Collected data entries
-----
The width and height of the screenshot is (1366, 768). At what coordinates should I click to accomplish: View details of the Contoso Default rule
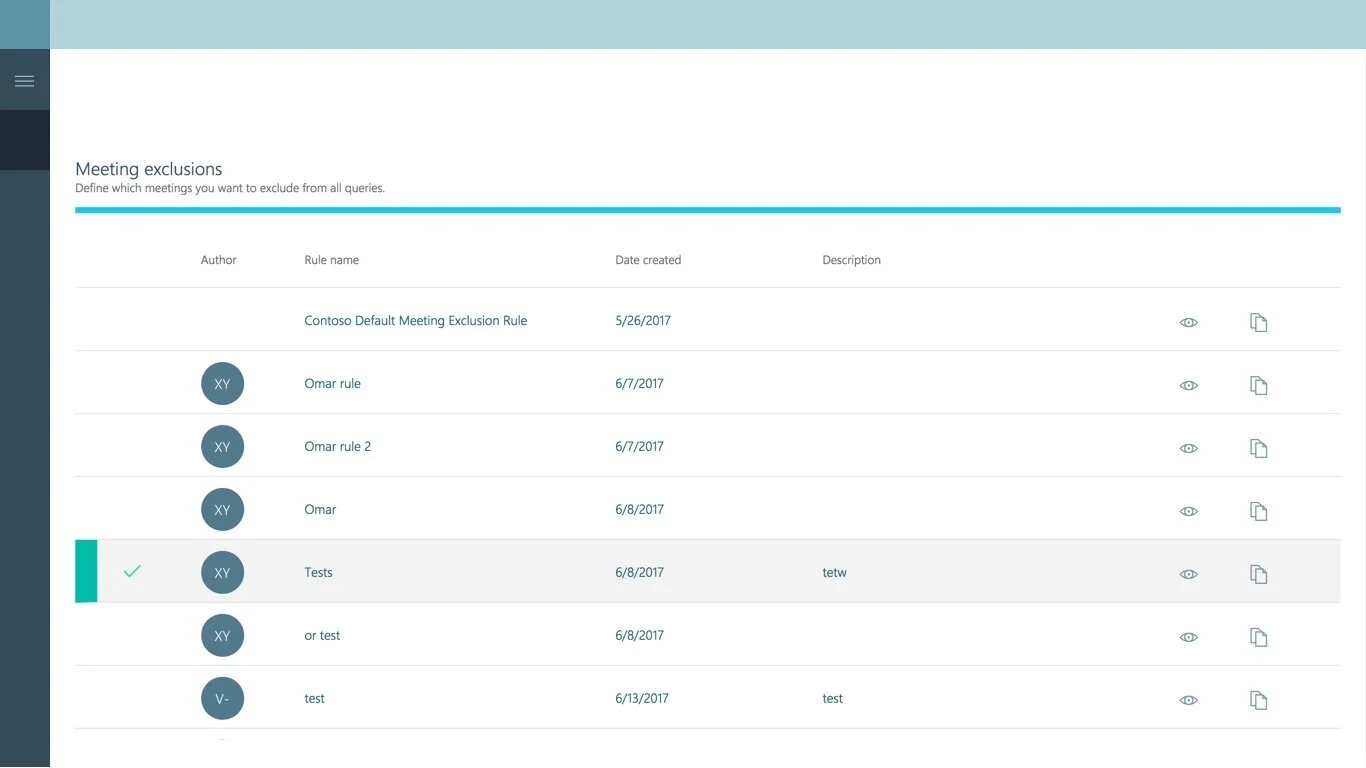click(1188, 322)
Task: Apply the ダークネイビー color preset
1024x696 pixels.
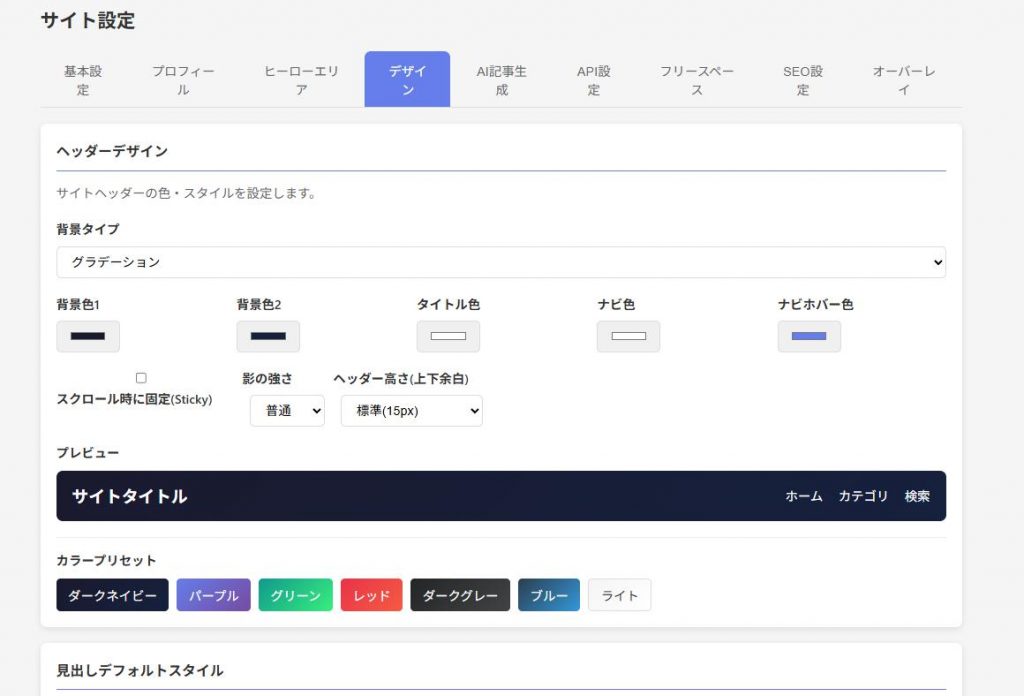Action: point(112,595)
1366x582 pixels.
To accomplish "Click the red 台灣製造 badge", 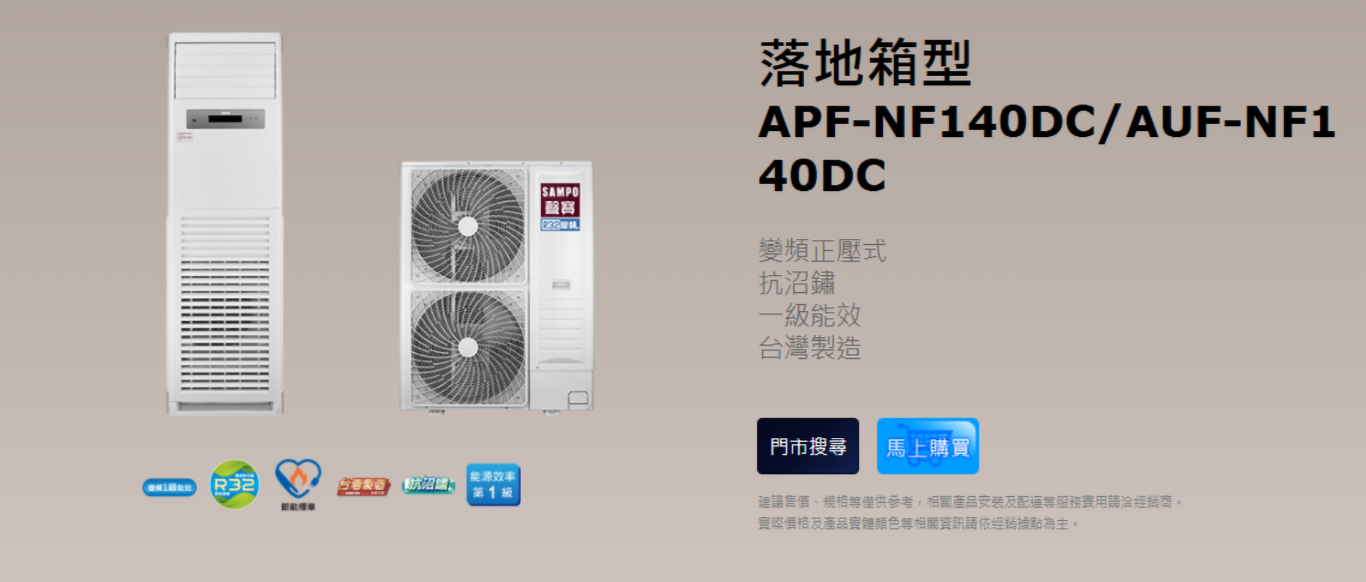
-----
• Directions:
Output the records above in their entirety and exactly, leaving out all images.

• Answer box:
The width and height of the screenshot is (1366, 768). At what coordinates should I click to accomplish: View details of the Contoso Default rule
click(1188, 322)
Task: Apply the ダークネイビー color preset
1024x696 pixels.
Action: point(112,595)
1366x582 pixels.
To accomplish "Click the red 台灣製造 badge", 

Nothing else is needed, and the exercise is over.